Going back to our first heavy snowfall in late September, and subzero temperatures in October, we’re having a long winter. But, cheer up! We’re just about at the end of February, even if this is a leap year with that extra day in February.
We could probably make a good case for having that extra day on June 31, when it’s warm and sunny. It would be a good day for a holiday and an outing.
Of course, that would be unfair to people living in the southern hemisphere. Tacking leap day to the end of June would steal a day of their summer and move it to winter.
The reason we have leap years and leap days is that Earth’s trip around the sun isn’t exactly 365 days. It’s 365 days, 5 hours, 48 minutes and 45 seconds. Without those leap days, our calendars after 100 years would be off by 24 days.
Julius Caesar is responsible for those leap years, which he implemented in 45 BCE, just a year before his death on March 15, 44 BCE. His calendar, the Julian calendar, was a good step, but adding that leap day every four years was a bit too much. In 1582, Pope Gregory XIII introduced the Gregorian calendar, which basically skips leap years in century years that are not divisible by 400. So, the years 1700, 1800 and 1900 were not leap years, though 1600 and 2000 were. This isn’t perfect, of course, but it’s pretty good, as it’s off only one day per 3,030 years.
Even with that leap day, it’ll be March 1 on Sunday. The Vernal Equinox doesn’t happen until March 19, but March 1 marks the beginning of Meteorological Spring.
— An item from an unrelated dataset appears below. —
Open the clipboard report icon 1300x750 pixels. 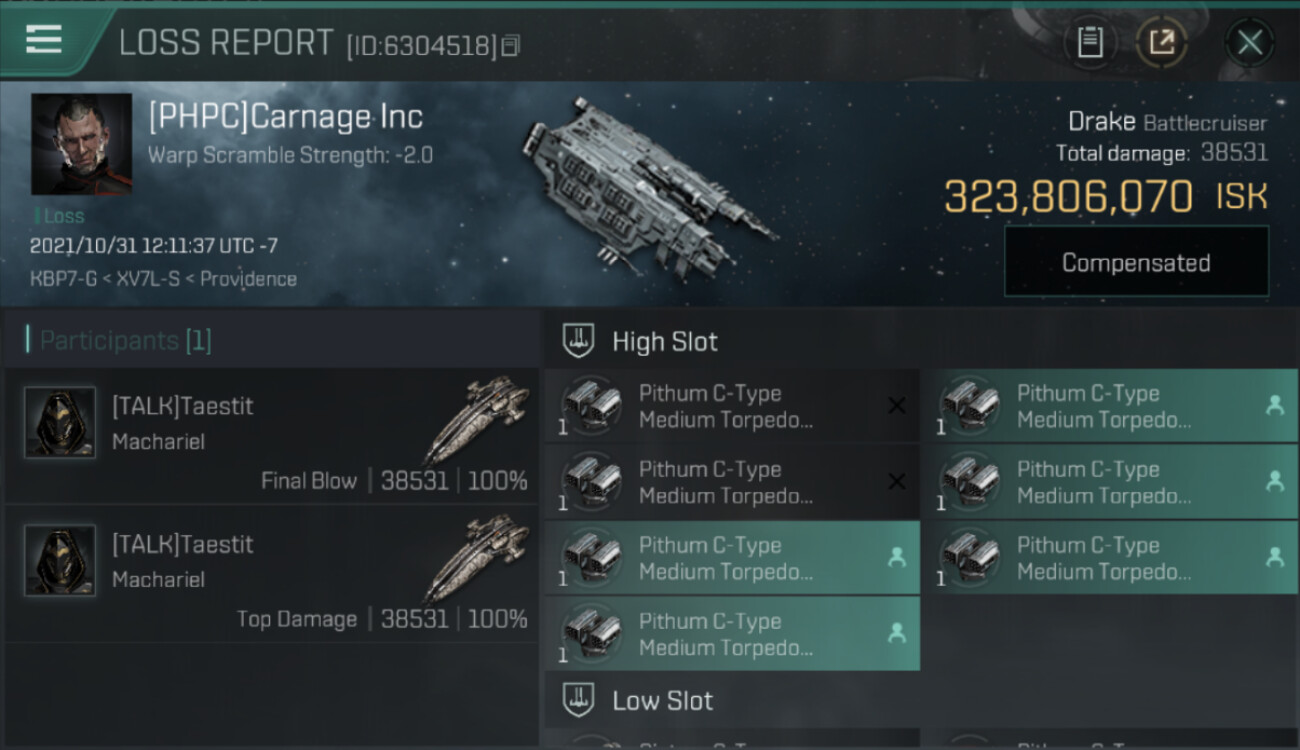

Even here, in the northern Rocky Mountains, we can sense that the season is changing.
That changing season also means that it’s time to buy new fishing and hunting licenses for the 2020 license year that begins on March 1.
In January Montana Fish, Wildlife & Parks announced some changes in the licensing procedures.
If you’ve usually purchased your licenses at an FWP office, or at a license vendor, your licenses have been printed on a weather-resistant paper. The technology for printing those licenses is out of date, so licenses this year will be printed on standard 8 ½ x 11-inch paper. Further, if you buy your license online, an electronic version on your mobile phone will be acceptable in case of a license check.
Further, carcass tags will also be printed out on ordinary paper. FWP recommends that you carry them in a small sandwich bag to protect them when you tape the tag to your critter.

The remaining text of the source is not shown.